The R&B song talks about the media wanting a piece of the pop star, which drew comparisons to Britney Spears' "Piece of Me" (2007). An instrumental snippet "Breaking News" was unveiled in a promotional video which features a montage of various TV journalists reporting breaking news about Jackson, and refers to the tabloid stories and legal troubles that plagued Jackson in the years leading up to his death. "Breaking News" achieved minor success, peaking at number one on the Billboard Bubbling Under Hot R&B/Hip-Hop Songs.

Background 
"Breaking News" is said to have been written by Jackson, Eddie Cascio and James Porte, and produced by Teddy Riley, Cascio and Jackson. The song was released by Sony Music Entertainment to precede the announcement of Michael. On November 5, 2010, a video "teaser" for "Breaking News" was made available on Jackson's official website. The video opens with a montage of various TV journalists reporting breaking news about Jackson. The musical introduction follows, ending before the vocals start. The video refers to the tabloid stories and legal troubles that plagued Jackson in the years leading up to his death. Three days later the full length version of the song appeared on Jackson's website and was subsequently played on some radio stations.

Critical reception 
"Breaking News" received mainly negative reviews from music critics. Terri Thomas, program director of radio station KJLH said, although "people miss Jackson," the song is "hard to compete with his classics and legacy". Skip Dillard of WBLS mentioned, "listeners overall seemed to think that "Breaking News" sounds 'unfinished' and is not a representation of the level of perfection that Michael sought in his music." Ashante Infantry of Toronto Star said "Breaking News" "threatens to diminish the posthumous goodwill afforded the pop star," and "is a self-referential rehash that spotlights all that was wrong with Mike.

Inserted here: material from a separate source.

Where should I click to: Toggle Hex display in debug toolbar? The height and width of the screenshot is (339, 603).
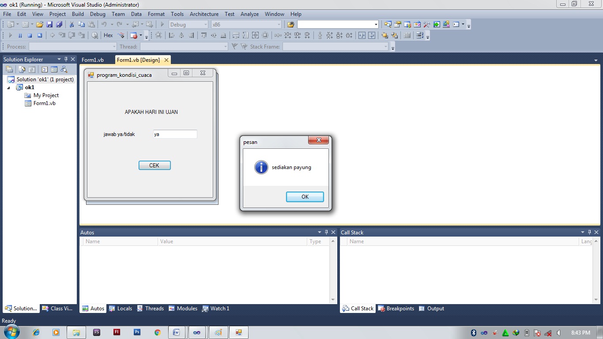109,35
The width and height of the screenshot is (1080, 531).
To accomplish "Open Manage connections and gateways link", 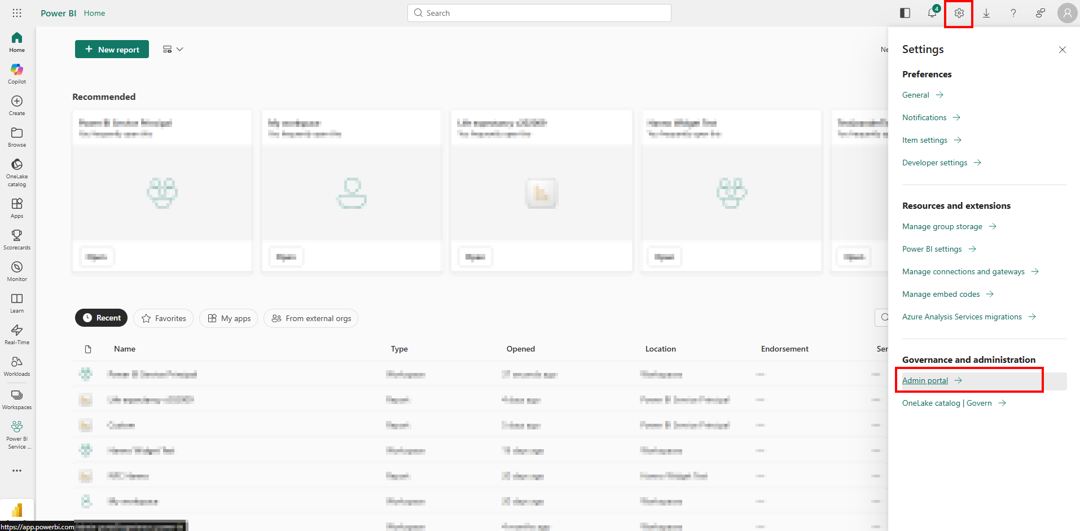I will pyautogui.click(x=963, y=271).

If Michael is similarly disappointing, Jackson’s label and executors will find a limit to these "Breaking News" lyrics – “No matter what, you just want to read it again/No matter what, you just want to feed it again.”" Darryl Sterdan from QMI Agency said, "the vocals on the verses of the self-referential "Breaking News" seem artificial, as if they were recorded for a different song and heavily manipulated to readjust their pitch and tempo, then buried under layers of overdubs." A review by The Christian Science Monitor said, "[the] new Michael Jackson song prompts more controversy, fans were divided, with many loving the new single and others expressing scepticism." Cameron Adams of Herald Sun said the song "would have no doubt stayed unreleased", if Jackson had not died. Joe Vogel, author of the book Man in the Music: The Creative Life and Work of Michael Jackson, gave the song a positive review, saying, "in spite of the backlash, the content of the song is classic Michael Jackson."

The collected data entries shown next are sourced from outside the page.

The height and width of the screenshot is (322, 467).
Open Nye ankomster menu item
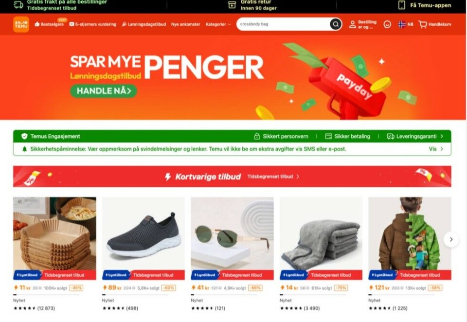click(185, 24)
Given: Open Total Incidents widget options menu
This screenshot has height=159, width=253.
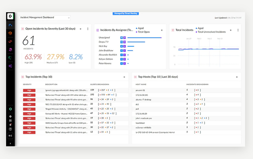Looking at the screenshot, I should pos(238,30).
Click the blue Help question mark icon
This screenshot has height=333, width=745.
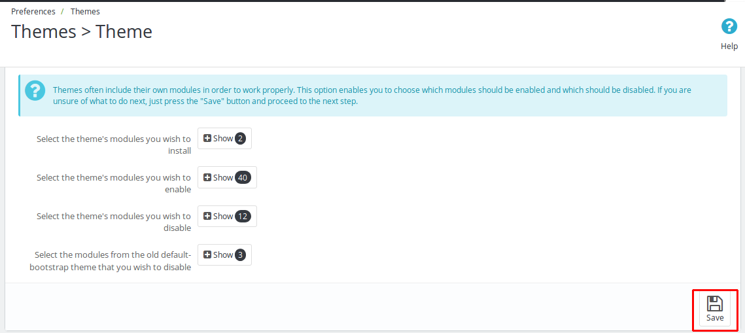pyautogui.click(x=729, y=27)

Controversy over authenticity 
The authenticity of "Breaking News", as with other songs allegedly written with Cascio and Porte (like "All I Need", "All Right", "Black Widow", "Burn Tonight", "Let Me Fall in Love", "Ready 2 Win", "Soldier Boy", "Stay" and "Water"), all leaked online, was questioned by Jackson's mother Katherine as well as his sister La Toya, and his nephews T.J., Taj, and Taryll, in addition to many of his fans, who will pass on the album and future projects until this is rectified. AFP reported that it was immediately clouded by questions over whether it was really the singer's voice. Reuters reported that the song was "sparking a new round of controversy over whether the voice is really that of the dead 'Thriller' singer". In a statement, Sony Music Group countered that it had "complete confidence in the results of our extensive research, as well as the accounts of those who were in the studio with Michael, that the vocals on the new album are his own."

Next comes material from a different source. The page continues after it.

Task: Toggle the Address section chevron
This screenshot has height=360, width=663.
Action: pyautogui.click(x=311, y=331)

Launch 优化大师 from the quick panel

On November 11, 2010, Michael Jackson Estate issued a report, stating: "six of Michael’s former producers and engineers who had worked with Michael over the past 30 years — Bruce Swedien, Matt Forger, Stewart Brawley, Michael Prince, Dr. Freeze and Teddy Riley all confirmed that the vocal was definitely Michael." Sony claim two forensic musicologists were hired by Jackson Estate and Epic to perform a waveform analysis, suggesting the vocals were indeed Jackson. Teddy Riley apologized later on Twitter to a fan, saying it was a mistake to be part of this project and that he had been "set up". Jason Malachi, who has been noted as the possible vocalist of this song, said he was not involved in the recording. On January 16, 2011, a statement appeared on Jason's Facebook to confess that he had sung songs on the album. He later claimed that his website, Myspace and Facebook had been hacked. After two hours, his manager Thad Nauden claimed to TMZ that "someone created a phony Facebook page in Jason's name" and "Jason wants everyone to know beyond a shadow of a doubt ... he did not sing a single note on the album."

On August 23, 2018, it was reported that Sony had admitted in court that the vocals on the three Cascio songs were not performed by Jackson and were instead recorded after his death by Malachi, apparently missing the first part of Sony's counsel sentence "[F]or purposes of the argument" which is used in court not to be an admission, but rather a statement of "even if the alleged action happened." However, the next day, Zia Modabber of Sony Music's law firm, Katten Muchin Rosenman, recanted these reports, stating that "no one has conceded that Michael Jackson did not sing on the songs".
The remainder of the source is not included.